Get Ready For “Fat Laws” If We Get Universal Medicare
Supporters of a Universal Healthcare or “Medicare for All” as some like Kamala Harris wants, point to other countries to show that such a system could work here in the United States as well. There’s just problem that this thought process ignores, and that is obesity and the high rate we have here in the U.S.
According to Tina Lowe from the Washington Examiner, fat-shaming would become a normative governmental policy,
At 36.2 percent, the American obesity rate is the 12th-highest in the world and first among OECD countries. Of every European nation with universal healthcare, only the United Kingdom (27.8 percent) and Hungary (26.4 percent) come within 10 percent of the American obesity rate.

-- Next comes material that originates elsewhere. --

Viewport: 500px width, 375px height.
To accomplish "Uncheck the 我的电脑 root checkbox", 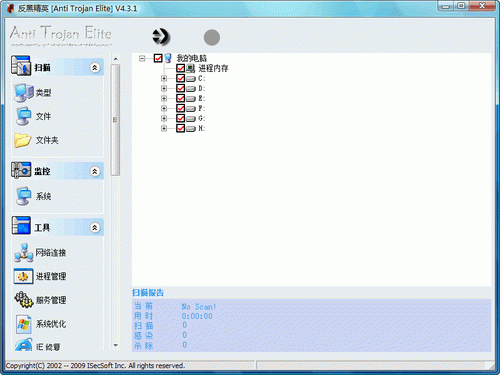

In Germany, France, Portugal, and Sweden, the national obesity rates are 22.3 percent, 21.6 percent, 20.8 percent, and 20.6 percent respectively. And in Denmark and Italy, fewer than 20 percent of people are obese.
Sen. Bernie Sanders, I-Vt., has also compared us to South Korea and Japan, two nations where fewer than 1 in 20 are obese.
The difference, however, between a government-run healthcare system and a private system like what we currently have, is that the risk for the insurance companies is spread out over many companies, doctors, and healthcare systems.
That all changes when you implement a government-run system because this consolidates the risk into one system.
Lowe continues to explain,
It seems impossible for any real iteration of “Medicare for All” to succeed without massive amounts of regulation on lifestyle and health choices, or even effective obesity taxes. If the public owns the risk pool of “Medicare for All,” then voters will surely demand to mitigate risk as much as possible.
The country under single-payer will make former Mayor Michael Bloomberg’s soda taxes and food-nannying look like child’s play. Everything from your sugar consumption to your alcohol would become a matter of public regulation, and the public would not only have the power but also the moral right to regulate how people live.
Of the 2.6 million deaths in the U.S. per year, 300,000 are caused by obesity. It’s one of the single greatest drivers of avoidable healthcare spending, costing the country around $200 billion annually.
So with around 35% of Americans being obese, don’t plan on getting your free medicare my friends.